Urbanism After Extraction

Reclaiming Europe’s Coal Towns: Housing, Landscape, and Infrastructure in the Silesia Region, Poland

As part of the Upper Silesian Coal Basin, Katowice grew through much of the twentieth century with the development of the coal mining industry. Poland had become a world leader in coal production until its transition to a service economy and the restructuring of the industry in the 1990’s, which has led to phases of population decline and unemployment in many cities across the Katowice metropolitan area. While Poland’s economy continues to grow as a whole and Katowice has been establishing new cultural, educational and employment opportunities, there remains affected areas in the region that still face serious environmental degradation including subsidence, landfill, and water contamination.

Despite the general decline in the industry, increased operational costs in old and deep mines, and an aging power plant infrastructure, Poland continues to be heavily reliant on coal to meet their current energy demands. As the European Union and much of the world sets targets for transitioning to renewable energy, Poland and the Katowice urban area in particular are faced with a twofold challenge: how to reclaim a highly degraded post-coal landscape for the future, and how to transition to a new energy paradigm.

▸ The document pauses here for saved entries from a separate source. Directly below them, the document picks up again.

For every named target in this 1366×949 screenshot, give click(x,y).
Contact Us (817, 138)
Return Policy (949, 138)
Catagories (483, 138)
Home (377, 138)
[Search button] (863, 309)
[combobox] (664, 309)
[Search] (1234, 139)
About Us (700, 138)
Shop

This urban design studio will address both the environmental and social aspects of this problem. The studio will challenge students to seek a comprehensive approach that calls to combine design and landscape strategies with processes of legislation, zoning, financing, and investment structures. Focusing on selected sites and recurring urban conditions within Katowice, the following questions will be asked – can the reclaiming of this post coal- mined landscape be combined with new urban development practices in a way that one supports the other? Can we imagine strategies for environmental reclamation and landscape cultivation that carry ambitions for social reconstruction? Can new models of housing, such as citizen led collaborative developments, take an active role in this project? Can we envision new models for integrating public environmental cleanup efforts, with market driven projects (housing and commercial spaces)?

This was the focus of the spring 2017 joint urban design studio, supported by the MIT Norman B. Leventhal Center for Advanced Urbanism, and co-taught by Rafi Segal and Marie Law Adams.